A new study by UCLA and the Los Angeles Business Council finds a wide variety of transit-accessible neighborhoods could support mixed-use, mixed-income workforce housing. The first three on the list are along the Blue Line — no surprise, given the lack of TOD investment along Metro’s longest and most popular light rail route.

Bikes get permanent spot on BART trains (San Francisco Chronicle) 

Sort of. After a trial period, “The two-wheelers will still be prohibited from the first train car at all times, the first three cars during the most crowded hours of the morning and evening commutes, and from cars that are already crowded,” reports the Chronicle. Bikes have been permitted on all Metro trains in L.A. County at all times since spring 2011.

4 replies

  1. I would be totally for the idea of re-energizing the blighted communities with TOD. But it’s just not happening fast to bring affordable condo pricing down to levels that the middle class can afford.

    I think Metro should lead the way in developing TOD on their own just like how Asian transit agencies owns and manages the real estate properties within and nearby their stations.

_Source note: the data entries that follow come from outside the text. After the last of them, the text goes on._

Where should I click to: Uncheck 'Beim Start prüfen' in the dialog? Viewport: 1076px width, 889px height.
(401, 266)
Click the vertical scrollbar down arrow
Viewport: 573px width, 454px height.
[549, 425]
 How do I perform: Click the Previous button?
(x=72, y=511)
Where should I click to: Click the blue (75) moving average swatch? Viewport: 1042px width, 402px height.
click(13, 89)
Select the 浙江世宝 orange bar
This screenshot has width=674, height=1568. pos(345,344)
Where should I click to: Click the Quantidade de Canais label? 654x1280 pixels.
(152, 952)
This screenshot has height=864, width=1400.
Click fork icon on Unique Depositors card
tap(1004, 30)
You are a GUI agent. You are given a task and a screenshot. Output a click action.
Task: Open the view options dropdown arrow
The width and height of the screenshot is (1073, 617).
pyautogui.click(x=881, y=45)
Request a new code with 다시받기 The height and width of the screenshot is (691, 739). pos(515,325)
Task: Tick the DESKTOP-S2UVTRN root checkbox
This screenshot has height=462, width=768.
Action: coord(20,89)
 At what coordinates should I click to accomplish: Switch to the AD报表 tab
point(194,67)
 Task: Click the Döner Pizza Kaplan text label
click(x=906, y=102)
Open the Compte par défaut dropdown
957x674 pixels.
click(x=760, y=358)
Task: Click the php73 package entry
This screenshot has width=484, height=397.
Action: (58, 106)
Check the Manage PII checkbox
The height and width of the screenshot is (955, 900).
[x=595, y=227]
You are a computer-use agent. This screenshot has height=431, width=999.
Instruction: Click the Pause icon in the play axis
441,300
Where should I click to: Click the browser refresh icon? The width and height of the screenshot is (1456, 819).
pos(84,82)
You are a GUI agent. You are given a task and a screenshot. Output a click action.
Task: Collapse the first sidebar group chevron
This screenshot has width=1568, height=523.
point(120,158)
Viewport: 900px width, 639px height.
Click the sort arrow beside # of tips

    But just like Asian transit agencies, I also think Metro needs to discuss privatization seriously because no one wants government buying and bulldozing existing homes and land for the sake of development at the expense of everyone’s tax dollars.

  2. If Whittier gets there wish, then the Gold line Eastside Extension Phase 2 or 3 should bring the end of the line down to the East end of the Green line. This will help connect the area. Then, maybe consider sending the Green line further east (tunnel if needed some of the way.

  3. Whittier shouldn’t have to hire a lobbyist. They’re right: the Washington Boulevard route makes more sense. According to Metro’s own documents the Washington route has higher projected ridership. Although the overall capital cost would be higher for the Washington route than the 60 route, the cost per mile would be LOWER even under the worst case cost estimate [1].

    The Washington route’s major flaw is that it comes so close to Uptown Whittier without actually getting there.

    —–
    [1] http://media.metro.net/projects_studies/eastside_phase2/images/eastside_phase2_alt_factsheet_rbweb1.pdf

  4. I find it really amazing that now Whittier wants the Gold Line down Whittier Blvd now ! I remember going t meetings where everyone was against it or even using parts of the old UP line. And now they are paying to push this project. This is why MTA came up with the 60 route to the north and Washington route to the south both basically to avoid Whittier. Truly amazing, but this should have been the choice from the beginning. Just build a few below ground grade separations at some of the biggest/busiest intersections that can double as stations. The other problem you are going to have is while Pico Rivera will support, i don’t think Montebello will, short of a total subway. Will be very interesting how this plays out.